TASK BRIEF:
Output all records verbatim.

GIVEN INFORMATION:
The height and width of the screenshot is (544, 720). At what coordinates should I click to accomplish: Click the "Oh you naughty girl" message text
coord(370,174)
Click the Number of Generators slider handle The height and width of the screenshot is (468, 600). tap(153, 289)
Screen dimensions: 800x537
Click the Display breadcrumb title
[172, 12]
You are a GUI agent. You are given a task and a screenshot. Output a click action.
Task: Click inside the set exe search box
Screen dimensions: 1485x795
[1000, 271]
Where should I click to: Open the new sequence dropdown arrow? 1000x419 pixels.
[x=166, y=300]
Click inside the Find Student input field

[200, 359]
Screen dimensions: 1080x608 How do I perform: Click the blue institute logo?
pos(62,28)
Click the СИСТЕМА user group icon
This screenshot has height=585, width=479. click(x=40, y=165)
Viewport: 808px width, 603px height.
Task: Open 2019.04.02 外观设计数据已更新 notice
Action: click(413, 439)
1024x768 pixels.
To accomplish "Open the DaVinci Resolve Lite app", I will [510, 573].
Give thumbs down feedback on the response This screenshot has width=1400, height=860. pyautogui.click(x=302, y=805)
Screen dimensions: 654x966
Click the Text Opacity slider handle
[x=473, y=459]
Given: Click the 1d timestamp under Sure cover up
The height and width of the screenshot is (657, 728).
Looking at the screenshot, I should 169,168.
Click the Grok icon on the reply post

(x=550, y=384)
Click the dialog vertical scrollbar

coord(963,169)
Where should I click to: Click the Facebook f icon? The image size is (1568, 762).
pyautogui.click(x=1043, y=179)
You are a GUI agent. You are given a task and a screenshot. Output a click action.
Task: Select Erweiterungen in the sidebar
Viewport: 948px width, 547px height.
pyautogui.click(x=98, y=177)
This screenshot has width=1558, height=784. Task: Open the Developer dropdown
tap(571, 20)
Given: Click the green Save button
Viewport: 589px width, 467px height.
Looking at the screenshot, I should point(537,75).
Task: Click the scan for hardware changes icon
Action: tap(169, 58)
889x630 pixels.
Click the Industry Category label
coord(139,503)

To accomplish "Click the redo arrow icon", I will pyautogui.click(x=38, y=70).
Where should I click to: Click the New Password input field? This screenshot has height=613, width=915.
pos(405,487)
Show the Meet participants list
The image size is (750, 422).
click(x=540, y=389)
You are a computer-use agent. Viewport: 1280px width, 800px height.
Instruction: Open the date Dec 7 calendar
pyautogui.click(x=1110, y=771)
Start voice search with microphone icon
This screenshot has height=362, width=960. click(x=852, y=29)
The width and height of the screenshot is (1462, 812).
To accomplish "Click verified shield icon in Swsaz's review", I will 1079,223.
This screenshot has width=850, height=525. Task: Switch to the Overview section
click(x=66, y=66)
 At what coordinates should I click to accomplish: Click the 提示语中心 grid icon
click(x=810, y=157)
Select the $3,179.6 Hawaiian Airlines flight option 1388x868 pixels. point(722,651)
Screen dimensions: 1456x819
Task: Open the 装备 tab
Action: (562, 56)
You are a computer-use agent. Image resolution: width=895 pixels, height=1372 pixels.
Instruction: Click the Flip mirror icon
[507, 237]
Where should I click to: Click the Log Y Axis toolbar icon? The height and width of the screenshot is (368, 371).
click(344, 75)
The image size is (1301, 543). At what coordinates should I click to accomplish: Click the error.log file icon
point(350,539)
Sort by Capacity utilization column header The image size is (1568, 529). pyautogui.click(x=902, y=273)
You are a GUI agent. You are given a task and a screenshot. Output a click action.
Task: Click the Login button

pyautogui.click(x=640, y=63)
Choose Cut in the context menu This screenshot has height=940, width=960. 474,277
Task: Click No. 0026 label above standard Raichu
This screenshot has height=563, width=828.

SOLUTION FOR THIS EXERCISE:
The height and width of the screenshot is (544, 720). At what coordinates should I click to accomplish: Click the "Oh you naughty girl" message text
coord(370,174)
Click the Number of Generators slider handle The height and width of the screenshot is (468, 600). tap(153, 289)
Screen dimensions: 800x537
Click the Display breadcrumb title
[172, 12]
You are a GUI agent. You are given a task and a screenshot. Output a click action.
Task: Click inside the set exe search box
Screen dimensions: 1485x795
[1000, 271]
Where should I click to: Open the new sequence dropdown arrow? 1000x419 pixels.
[x=166, y=300]
Click inside the Find Student input field

[200, 359]
Screen dimensions: 1080x608 How do I perform: Click the blue institute logo?
pos(62,28)
Click the СИСТЕМА user group icon
This screenshot has height=585, width=479. click(x=40, y=165)
Viewport: 808px width, 603px height.
Task: Open 2019.04.02 外观设计数据已更新 notice
Action: click(413, 439)
1024x768 pixels.
To accomplish "Open the DaVinci Resolve Lite app", I will [510, 573].
Give thumbs down feedback on the response This screenshot has width=1400, height=860. pyautogui.click(x=302, y=805)
Screen dimensions: 654x966
Click the Text Opacity slider handle
[x=473, y=459]
Given: Click the 1d timestamp under Sure cover up
The height and width of the screenshot is (657, 728).
Looking at the screenshot, I should 169,168.
Click the Grok icon on the reply post

(x=550, y=384)
Click the dialog vertical scrollbar

coord(963,169)
Where should I click to: Click the Facebook f icon? The image size is (1568, 762).
pyautogui.click(x=1043, y=179)
You are a GUI agent. You are given a task and a screenshot. Output a click action.
Task: Select Erweiterungen in the sidebar
Viewport: 948px width, 547px height.
pyautogui.click(x=98, y=177)
This screenshot has width=1558, height=784. Task: Open the Developer dropdown
tap(571, 20)
Given: Click the green Save button
Viewport: 589px width, 467px height.
Looking at the screenshot, I should point(537,75).
Task: Click the scan for hardware changes icon
Action: tap(169, 58)
889x630 pixels.
Click the Industry Category label
coord(139,503)

To accomplish "Click the redo arrow icon", I will pyautogui.click(x=38, y=70).
Where should I click to: Click the New Password input field? This screenshot has height=613, width=915.
pos(405,487)
Show the Meet participants list
The image size is (750, 422).
click(x=540, y=389)
You are a computer-use agent. Viewport: 1280px width, 800px height.
Instruction: Open the date Dec 7 calendar
pyautogui.click(x=1110, y=771)
Start voice search with microphone icon
This screenshot has height=362, width=960. click(x=852, y=29)
The width and height of the screenshot is (1462, 812).
To accomplish "Click verified shield icon in Swsaz's review", I will 1079,223.
This screenshot has width=850, height=525. Task: Switch to the Overview section
click(x=66, y=66)
 At what coordinates should I click to accomplish: Click the 提示语中心 grid icon
click(x=810, y=157)
Select the $3,179.6 Hawaiian Airlines flight option 1388x868 pixels. point(722,651)
Screen dimensions: 1456x819
Task: Open the 装备 tab
Action: (562, 56)
You are a computer-use agent. Image resolution: width=895 pixels, height=1372 pixels.
Instruction: Click the Flip mirror icon
[507, 237]
Where should I click to: Click the Log Y Axis toolbar icon? The height and width of the screenshot is (368, 371).
click(344, 75)
The image size is (1301, 543). At what coordinates should I click to accomplish: Click the error.log file icon
point(350,539)
Sort by Capacity utilization column header The image size is (1568, 529). pyautogui.click(x=902, y=273)
You are a GUI agent. You are given a task and a screenshot. Output a click action.
Task: Click the Login button

pyautogui.click(x=640, y=63)
Choose Cut in the context menu This screenshot has height=940, width=960. 474,277
Task: Click No. 0026 label above standard Raichu
This screenshot has height=563, width=828.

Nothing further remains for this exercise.